** Opening Dataset entries block **
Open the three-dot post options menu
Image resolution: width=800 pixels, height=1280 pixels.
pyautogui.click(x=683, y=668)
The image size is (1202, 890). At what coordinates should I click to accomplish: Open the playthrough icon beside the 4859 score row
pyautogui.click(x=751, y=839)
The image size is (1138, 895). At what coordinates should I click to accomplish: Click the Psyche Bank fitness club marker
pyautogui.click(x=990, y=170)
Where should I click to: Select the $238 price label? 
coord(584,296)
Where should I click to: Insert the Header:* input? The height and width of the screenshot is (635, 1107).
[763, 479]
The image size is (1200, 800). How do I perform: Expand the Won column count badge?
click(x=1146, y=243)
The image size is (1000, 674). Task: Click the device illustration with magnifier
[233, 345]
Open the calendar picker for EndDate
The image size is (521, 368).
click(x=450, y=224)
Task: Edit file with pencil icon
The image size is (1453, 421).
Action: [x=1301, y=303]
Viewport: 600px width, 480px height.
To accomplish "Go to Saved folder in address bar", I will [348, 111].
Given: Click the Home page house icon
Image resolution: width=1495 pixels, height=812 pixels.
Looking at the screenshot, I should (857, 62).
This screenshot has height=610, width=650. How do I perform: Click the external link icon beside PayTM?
** Closing Dataset entries block **
Task =
Output the data in full, exactly as it stands.

Exercise answer =
Open the three-dot post options menu
Image resolution: width=800 pixels, height=1280 pixels.
pyautogui.click(x=683, y=668)
The image size is (1202, 890). At what coordinates should I click to accomplish: Open the playthrough icon beside the 4859 score row
pyautogui.click(x=751, y=839)
The image size is (1138, 895). At what coordinates should I click to accomplish: Click the Psyche Bank fitness club marker
pyautogui.click(x=990, y=170)
Where should I click to: Select the $238 price label? 
coord(584,296)
Where should I click to: Insert the Header:* input? The height and width of the screenshot is (635, 1107).
[763, 479]
The image size is (1200, 800). How do I perform: Expand the Won column count badge?
click(x=1146, y=243)
The image size is (1000, 674). Task: Click the device illustration with magnifier
[233, 345]
Open the calendar picker for EndDate
The image size is (521, 368).
click(x=450, y=224)
Task: Edit file with pencil icon
The image size is (1453, 421).
Action: [x=1301, y=303]
Viewport: 600px width, 480px height.
To accomplish "Go to Saved folder in address bar", I will [348, 111].
Given: Click the Home page house icon
Image resolution: width=1495 pixels, height=812 pixels.
Looking at the screenshot, I should (857, 62).
This screenshot has height=610, width=650. How do I perform: Click the external link icon beside PayTM?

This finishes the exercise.